**Activity:**
Below are some records. Copy every line in them that holds "toolbox".

(Stored records)
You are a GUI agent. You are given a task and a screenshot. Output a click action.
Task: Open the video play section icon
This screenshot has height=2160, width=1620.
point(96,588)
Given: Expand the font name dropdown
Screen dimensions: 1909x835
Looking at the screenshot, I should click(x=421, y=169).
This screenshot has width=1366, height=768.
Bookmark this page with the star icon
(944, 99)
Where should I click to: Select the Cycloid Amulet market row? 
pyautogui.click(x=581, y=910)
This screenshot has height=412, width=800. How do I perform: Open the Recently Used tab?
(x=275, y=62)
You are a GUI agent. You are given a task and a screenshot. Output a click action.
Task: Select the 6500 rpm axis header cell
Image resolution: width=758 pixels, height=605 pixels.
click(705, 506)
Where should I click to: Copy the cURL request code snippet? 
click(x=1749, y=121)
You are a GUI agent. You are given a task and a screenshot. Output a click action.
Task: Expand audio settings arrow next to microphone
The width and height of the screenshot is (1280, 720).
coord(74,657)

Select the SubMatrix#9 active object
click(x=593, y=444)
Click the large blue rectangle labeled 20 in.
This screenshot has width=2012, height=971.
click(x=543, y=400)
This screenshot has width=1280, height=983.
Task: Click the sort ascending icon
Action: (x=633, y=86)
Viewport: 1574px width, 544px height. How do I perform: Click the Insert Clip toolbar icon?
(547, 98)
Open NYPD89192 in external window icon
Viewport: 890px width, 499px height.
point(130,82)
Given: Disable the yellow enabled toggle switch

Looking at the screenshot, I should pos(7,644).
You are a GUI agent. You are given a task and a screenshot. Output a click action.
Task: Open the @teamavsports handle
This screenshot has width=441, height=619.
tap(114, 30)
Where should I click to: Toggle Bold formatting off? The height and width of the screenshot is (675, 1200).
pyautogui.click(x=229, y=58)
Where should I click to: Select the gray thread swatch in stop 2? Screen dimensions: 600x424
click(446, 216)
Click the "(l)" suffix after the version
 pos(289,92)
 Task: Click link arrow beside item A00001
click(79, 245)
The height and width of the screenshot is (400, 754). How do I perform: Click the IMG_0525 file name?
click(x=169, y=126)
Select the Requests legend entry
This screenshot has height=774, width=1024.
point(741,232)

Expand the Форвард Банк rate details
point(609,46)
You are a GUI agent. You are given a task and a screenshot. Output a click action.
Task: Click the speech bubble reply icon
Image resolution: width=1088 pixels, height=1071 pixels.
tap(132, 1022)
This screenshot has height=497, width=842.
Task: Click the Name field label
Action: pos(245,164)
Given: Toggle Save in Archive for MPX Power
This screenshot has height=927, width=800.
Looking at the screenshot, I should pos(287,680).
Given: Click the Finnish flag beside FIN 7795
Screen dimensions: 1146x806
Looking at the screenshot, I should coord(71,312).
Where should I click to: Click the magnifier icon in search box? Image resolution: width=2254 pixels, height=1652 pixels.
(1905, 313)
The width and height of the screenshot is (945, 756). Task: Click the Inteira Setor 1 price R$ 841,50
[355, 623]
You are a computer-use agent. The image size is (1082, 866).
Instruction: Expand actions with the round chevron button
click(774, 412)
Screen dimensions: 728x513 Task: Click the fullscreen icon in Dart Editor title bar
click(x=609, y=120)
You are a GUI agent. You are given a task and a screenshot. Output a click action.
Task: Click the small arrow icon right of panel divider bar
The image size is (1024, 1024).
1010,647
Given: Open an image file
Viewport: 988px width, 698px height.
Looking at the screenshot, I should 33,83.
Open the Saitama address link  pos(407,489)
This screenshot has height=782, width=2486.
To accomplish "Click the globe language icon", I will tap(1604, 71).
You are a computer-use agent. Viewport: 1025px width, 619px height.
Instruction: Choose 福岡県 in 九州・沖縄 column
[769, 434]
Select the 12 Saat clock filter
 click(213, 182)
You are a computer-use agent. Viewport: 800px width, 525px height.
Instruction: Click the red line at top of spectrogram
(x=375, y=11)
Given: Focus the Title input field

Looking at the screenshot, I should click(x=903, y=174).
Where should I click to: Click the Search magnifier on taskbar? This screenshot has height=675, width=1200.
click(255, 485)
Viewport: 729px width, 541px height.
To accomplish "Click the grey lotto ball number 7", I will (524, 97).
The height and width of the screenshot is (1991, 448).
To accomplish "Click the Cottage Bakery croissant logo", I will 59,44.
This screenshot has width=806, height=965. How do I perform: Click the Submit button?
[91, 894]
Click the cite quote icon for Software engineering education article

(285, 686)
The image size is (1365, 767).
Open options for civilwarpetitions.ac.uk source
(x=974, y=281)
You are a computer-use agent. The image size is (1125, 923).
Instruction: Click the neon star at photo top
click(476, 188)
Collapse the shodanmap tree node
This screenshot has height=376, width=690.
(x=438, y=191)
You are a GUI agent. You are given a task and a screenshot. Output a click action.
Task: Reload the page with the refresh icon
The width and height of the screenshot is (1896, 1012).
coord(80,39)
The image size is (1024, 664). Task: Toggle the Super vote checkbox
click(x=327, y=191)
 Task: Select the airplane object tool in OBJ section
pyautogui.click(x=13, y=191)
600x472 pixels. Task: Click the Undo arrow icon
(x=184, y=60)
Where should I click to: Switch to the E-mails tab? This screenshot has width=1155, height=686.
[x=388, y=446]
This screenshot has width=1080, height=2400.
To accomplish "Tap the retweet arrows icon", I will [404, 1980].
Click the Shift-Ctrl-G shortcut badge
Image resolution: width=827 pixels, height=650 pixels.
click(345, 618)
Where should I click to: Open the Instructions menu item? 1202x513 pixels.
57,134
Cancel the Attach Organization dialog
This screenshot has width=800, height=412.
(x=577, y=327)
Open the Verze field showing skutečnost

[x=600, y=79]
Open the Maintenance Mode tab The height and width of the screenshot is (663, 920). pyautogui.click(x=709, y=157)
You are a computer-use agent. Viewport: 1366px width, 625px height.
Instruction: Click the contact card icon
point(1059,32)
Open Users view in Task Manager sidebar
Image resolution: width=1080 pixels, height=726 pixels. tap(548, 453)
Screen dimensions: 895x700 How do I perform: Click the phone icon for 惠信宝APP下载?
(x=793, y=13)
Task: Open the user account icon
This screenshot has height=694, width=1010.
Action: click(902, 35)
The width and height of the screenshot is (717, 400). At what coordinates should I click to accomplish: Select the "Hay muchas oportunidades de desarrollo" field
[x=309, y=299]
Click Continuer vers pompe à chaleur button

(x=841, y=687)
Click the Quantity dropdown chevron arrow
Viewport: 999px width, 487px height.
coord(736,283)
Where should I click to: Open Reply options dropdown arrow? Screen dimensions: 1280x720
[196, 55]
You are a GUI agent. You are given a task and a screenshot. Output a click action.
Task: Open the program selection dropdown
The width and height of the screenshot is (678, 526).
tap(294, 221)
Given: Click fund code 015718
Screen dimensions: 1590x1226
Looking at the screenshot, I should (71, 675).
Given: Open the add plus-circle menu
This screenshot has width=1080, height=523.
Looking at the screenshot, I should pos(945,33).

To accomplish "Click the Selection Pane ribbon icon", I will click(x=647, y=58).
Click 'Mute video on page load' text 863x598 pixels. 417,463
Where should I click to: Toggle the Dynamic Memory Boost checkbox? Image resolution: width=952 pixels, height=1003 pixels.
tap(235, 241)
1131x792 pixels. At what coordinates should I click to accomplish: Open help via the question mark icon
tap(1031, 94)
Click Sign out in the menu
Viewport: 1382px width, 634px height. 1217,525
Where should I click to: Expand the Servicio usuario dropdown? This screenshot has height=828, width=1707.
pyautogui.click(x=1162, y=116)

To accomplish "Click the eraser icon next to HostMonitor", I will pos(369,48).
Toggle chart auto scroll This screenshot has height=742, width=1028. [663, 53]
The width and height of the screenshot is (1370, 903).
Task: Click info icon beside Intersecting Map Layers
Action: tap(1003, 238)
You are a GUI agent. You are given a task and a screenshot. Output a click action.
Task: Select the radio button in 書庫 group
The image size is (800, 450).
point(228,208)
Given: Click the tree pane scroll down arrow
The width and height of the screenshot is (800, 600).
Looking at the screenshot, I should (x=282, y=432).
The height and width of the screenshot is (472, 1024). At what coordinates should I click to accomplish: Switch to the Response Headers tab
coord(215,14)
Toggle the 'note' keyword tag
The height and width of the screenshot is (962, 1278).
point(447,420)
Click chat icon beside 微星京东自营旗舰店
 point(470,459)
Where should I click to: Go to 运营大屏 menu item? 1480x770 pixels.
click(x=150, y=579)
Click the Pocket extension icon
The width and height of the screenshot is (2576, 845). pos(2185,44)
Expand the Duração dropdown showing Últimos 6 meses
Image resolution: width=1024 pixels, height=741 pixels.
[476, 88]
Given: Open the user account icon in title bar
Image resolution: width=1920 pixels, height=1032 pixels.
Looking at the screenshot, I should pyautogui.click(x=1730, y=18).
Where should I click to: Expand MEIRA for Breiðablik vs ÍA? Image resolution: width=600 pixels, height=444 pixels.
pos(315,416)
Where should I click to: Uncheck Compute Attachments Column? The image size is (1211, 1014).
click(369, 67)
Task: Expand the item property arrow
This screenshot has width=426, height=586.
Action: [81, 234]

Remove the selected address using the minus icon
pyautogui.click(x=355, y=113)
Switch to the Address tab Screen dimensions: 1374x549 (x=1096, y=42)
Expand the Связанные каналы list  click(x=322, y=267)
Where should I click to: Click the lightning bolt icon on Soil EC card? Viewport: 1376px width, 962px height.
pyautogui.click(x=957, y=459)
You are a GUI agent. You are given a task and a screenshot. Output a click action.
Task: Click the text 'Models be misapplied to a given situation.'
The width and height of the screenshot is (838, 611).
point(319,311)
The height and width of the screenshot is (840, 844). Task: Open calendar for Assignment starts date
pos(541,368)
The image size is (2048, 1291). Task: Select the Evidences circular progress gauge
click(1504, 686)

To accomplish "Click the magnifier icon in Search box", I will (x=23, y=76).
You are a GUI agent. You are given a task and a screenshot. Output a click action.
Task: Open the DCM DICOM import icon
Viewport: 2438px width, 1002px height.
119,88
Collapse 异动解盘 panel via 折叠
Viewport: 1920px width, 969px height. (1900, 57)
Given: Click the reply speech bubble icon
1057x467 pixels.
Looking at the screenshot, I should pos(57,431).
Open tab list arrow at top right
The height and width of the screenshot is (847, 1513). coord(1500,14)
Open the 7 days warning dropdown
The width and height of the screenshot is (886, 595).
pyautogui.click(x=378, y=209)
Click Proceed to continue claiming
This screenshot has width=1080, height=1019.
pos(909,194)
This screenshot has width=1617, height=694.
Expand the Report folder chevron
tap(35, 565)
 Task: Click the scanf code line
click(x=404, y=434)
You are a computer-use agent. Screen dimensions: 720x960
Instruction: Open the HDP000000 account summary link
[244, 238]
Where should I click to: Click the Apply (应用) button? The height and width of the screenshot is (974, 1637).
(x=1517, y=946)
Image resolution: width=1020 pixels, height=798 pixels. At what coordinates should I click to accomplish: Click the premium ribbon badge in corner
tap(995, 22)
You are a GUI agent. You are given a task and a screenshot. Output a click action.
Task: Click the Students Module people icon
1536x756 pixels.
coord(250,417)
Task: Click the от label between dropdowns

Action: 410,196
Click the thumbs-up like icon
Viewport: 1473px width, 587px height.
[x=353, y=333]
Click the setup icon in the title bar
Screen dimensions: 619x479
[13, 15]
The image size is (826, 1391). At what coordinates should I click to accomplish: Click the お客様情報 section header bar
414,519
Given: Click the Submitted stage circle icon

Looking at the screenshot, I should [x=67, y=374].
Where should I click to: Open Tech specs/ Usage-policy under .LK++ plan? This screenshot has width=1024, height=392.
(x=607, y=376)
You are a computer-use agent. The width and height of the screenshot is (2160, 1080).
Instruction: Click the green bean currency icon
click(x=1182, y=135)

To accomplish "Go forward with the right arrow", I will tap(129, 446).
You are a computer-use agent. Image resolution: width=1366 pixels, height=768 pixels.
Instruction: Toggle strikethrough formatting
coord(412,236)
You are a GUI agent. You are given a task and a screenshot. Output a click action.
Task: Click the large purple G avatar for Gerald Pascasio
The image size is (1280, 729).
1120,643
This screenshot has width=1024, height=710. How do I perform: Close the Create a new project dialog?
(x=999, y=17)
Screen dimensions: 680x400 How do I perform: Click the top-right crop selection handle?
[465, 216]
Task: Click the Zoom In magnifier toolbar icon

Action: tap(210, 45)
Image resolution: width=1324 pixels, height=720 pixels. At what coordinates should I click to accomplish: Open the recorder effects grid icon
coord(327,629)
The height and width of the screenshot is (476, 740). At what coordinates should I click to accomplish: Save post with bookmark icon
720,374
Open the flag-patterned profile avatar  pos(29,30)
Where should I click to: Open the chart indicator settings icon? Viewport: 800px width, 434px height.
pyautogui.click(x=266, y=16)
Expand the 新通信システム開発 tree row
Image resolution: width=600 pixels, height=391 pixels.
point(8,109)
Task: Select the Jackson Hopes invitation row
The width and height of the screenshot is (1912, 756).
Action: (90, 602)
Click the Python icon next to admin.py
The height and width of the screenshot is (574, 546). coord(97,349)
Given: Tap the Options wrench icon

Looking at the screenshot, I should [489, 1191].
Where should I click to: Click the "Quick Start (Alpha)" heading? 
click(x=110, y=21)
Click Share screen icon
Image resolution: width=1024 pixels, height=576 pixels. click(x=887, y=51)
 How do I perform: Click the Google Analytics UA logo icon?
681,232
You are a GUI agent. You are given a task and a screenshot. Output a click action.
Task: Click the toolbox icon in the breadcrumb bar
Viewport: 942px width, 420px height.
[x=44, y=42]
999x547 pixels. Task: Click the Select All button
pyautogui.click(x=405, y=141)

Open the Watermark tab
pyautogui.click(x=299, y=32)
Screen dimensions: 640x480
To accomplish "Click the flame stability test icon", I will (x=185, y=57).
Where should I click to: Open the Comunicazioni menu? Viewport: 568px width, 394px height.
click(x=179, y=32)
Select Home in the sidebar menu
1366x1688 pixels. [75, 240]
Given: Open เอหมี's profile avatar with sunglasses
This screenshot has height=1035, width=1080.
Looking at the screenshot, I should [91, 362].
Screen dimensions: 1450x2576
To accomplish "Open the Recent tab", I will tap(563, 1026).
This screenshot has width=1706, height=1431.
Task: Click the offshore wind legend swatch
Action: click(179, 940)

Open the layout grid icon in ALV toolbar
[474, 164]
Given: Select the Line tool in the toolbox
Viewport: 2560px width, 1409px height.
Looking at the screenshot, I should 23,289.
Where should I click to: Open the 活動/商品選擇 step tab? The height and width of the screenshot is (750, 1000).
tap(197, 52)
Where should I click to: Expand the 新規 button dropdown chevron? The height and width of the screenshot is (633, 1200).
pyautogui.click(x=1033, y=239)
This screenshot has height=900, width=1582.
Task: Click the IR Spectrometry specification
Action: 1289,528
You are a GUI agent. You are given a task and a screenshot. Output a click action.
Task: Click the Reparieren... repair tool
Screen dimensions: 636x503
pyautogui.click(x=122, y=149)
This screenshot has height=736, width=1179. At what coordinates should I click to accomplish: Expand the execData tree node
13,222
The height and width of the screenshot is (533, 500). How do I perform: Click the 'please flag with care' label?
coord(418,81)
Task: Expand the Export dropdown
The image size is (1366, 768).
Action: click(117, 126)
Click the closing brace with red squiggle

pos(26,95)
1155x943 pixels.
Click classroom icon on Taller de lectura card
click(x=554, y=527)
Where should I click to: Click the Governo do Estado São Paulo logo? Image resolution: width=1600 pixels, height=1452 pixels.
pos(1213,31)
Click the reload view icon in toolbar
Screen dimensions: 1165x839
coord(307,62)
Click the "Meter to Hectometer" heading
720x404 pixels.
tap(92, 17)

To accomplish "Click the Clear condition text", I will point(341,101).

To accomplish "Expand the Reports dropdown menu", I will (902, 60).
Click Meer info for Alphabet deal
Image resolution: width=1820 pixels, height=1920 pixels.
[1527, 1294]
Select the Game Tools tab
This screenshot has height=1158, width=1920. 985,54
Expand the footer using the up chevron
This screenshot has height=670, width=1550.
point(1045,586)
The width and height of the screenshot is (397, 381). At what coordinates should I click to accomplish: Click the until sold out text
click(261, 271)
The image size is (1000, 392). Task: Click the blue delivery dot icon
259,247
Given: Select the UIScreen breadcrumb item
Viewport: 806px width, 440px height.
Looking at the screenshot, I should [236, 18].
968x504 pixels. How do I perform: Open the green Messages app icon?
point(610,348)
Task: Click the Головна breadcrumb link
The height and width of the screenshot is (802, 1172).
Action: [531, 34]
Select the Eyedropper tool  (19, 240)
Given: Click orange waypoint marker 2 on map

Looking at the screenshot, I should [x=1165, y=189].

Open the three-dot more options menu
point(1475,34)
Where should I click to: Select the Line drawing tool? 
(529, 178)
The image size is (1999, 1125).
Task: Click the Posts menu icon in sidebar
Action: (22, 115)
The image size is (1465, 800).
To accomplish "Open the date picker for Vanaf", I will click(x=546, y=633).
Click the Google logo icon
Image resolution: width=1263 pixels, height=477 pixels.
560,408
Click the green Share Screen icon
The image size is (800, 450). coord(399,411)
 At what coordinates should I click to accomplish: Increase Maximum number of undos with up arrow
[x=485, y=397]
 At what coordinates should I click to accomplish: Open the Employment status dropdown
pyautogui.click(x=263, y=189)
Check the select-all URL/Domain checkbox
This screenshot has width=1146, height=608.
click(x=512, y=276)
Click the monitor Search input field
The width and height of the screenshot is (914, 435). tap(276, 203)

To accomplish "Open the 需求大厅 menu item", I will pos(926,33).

**Output of the exercise:**
Task: Click the toolbox icon in the breadcrumb bar
Given: Select the Line tool in the toolbox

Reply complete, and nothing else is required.